What Scaled
Internal-facing, narrow-scope, high-volume agents with clear escalation paths scaled fastest across the Agentforce installed base by early 2026. Password resets, case summaries, knowledge-base drafting, meeting prep, expense triage. The pattern is consistent: a single, narrow job; a measurable savings per execution; a fast escalation when the agent cannot answer; and an audit trail. Salesforce’s own published examples — Wiley reducing Tier 1 ticket resolution times by 40-50%, Heathrow handling traveler queries during peak — share that profile. The teams that scaled fast moved an internal HR or IT use case to production in 6-8 weeks before touching anything customer-facing.
What Stalled
Broad customer-facing agents launched without rigorous evaluation stalled or were rolled back. Autonomous agents inserted into high-stakes workflows — refund issuance, contract amendments, lead disqualification — generated trust events that took quarters to recover from. The Air Canada chatbot ruling from 2024, where the airline was held liable for a chatbot’s bad bereavement-policy advice, kept legal teams awake; teams that did not have an evaluation harness and a kill-switch were told no by counsel before launch. Agents deployed without observability accumulated invisible regressions: the model provider pushed a minor version, prompts drifted, the same use case quietly degraded from 84% pass rate to 71% over six weeks.
Common Failure Modes
Prompt hygiene neglect tops the list — prompts ship, get edited in production for a one-off bug, and never get version-controlled. Trust erosion from un-audited changes is the second; an admin tweaks a system instruction and a regression appears two weeks later in a different region. Cost surprise from unmetered rollouts hit budgets hard in late 2025; one Fortune 500 reported a $480K Agentforce overage in a single month after an internal demo went viral inside the company. Integration fragility — an MCP server crashes and 14 dependent agent flows fail simultaneously — exposed teams that had not modeled blast radius.
Prompt drift example
v1 (Jan): "Summarize this case in 3 sentences."
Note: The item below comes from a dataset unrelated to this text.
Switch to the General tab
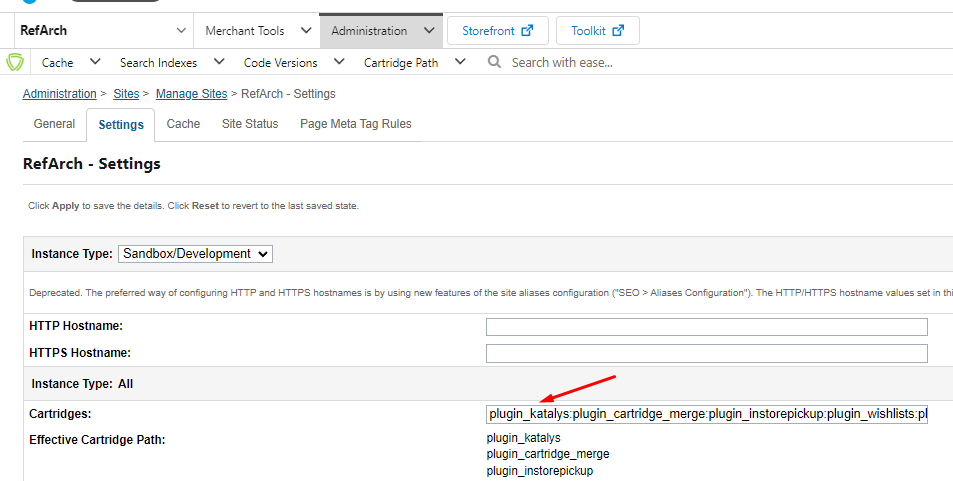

v2 (Mar, edited live): "Summarize this case briefly."
v3 (Apr, reverted): "Summarize this case in 3-5 sentences focusing on root cause."
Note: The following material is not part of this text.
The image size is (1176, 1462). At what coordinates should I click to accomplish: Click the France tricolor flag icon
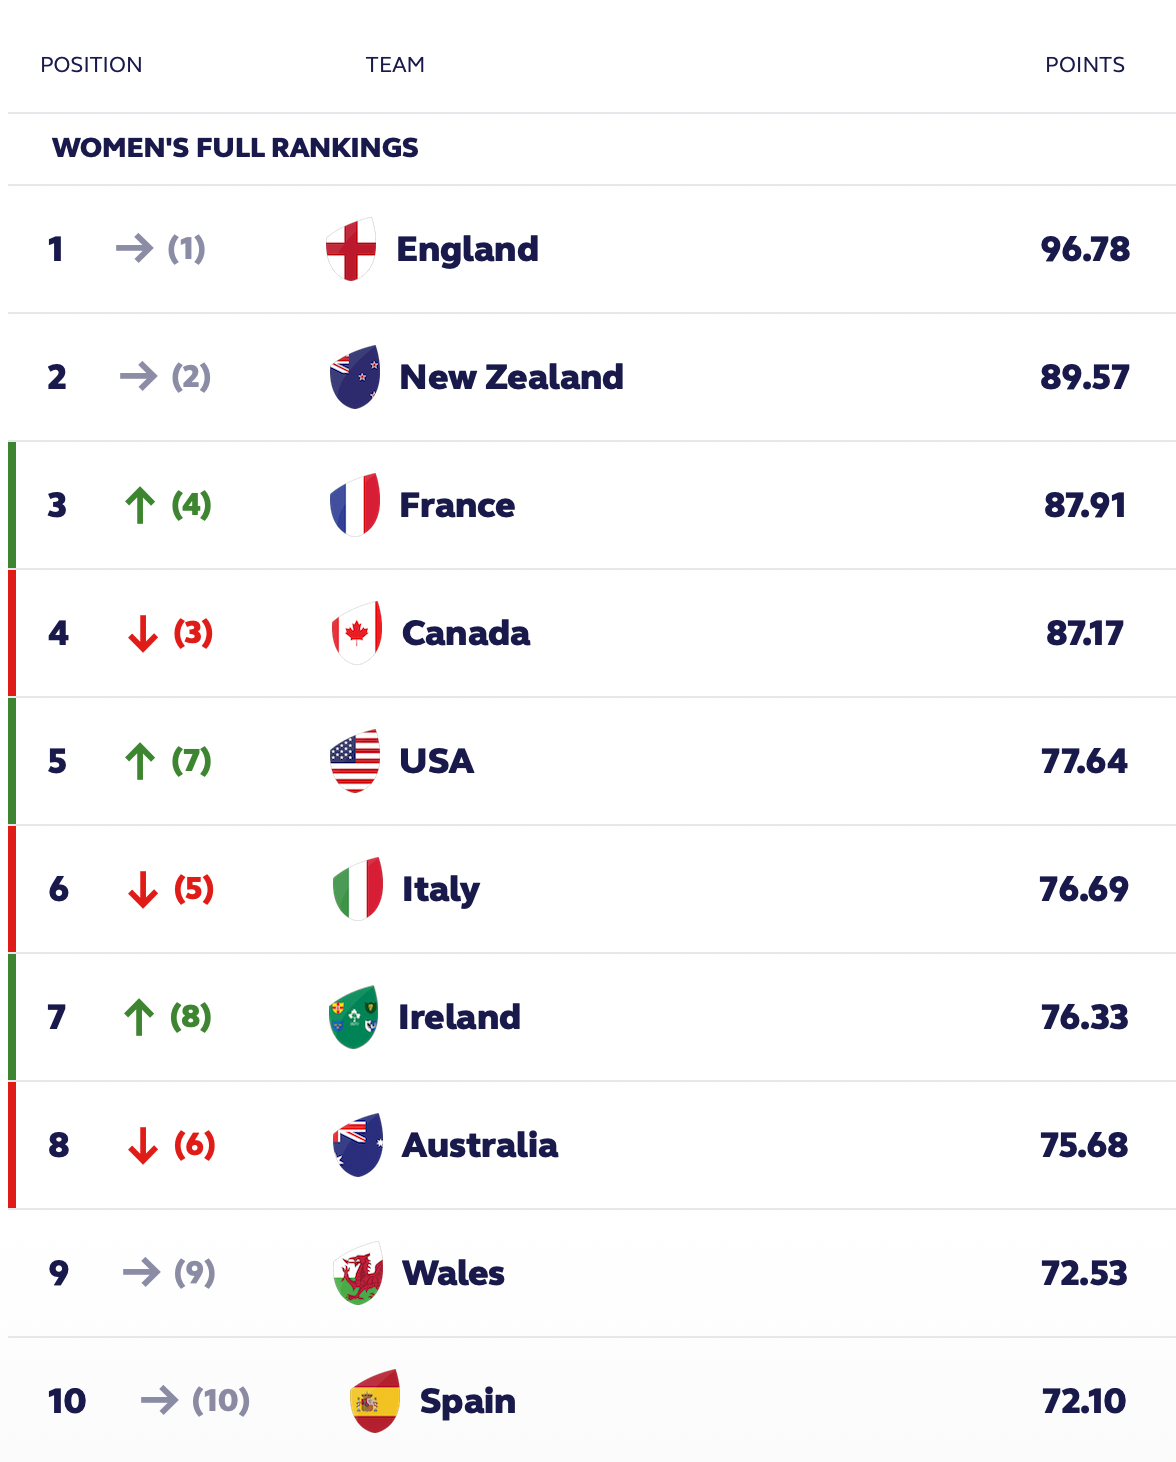[x=355, y=505]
No commit history, no eval re-run, no owner.
Generalizable Principles
Start narrow. Instrument thoroughly. Measure outcomes before scaling. Audit everything customer-facing. Human-in-loop for high-stakes actions; autonomous only for deflectable, reversible ones. Phase trust carefully — a six-tier rollout (sandbox, internal pilot, opt-in beta, soft launch, expanded launch, full launch) caught problems for the customers who scaled successfully. The orgs that hit the 90-day mark with no trust events almost universally had a written eval set of 100-300 cases per agent and a weekly review meeting.
What Changed in 2026
The August 2026 EU AI Act high-risk obligations forced eval and documentation discipline that customers had previously deferred. Outcome-based pricing (Salesforce’s $2-per-conversation Agentforce model, Sierra’s per-resolution pricing) made cost-per-resolution a board metric, which in turn made eval rigor a budget question. Multi-vendor strategies emerged — fewer customers go all-in on one provider, more pair Agentforce with Anthropic Claude or OpenAI GPT-5 via the Models API.
What to do this week
Pick the narrowest, highest-volume internal use case you can find. Write the evaluation set first, before any prompt. If the eval set is hard to write, the use case is not narrow enough — pick a smaller one.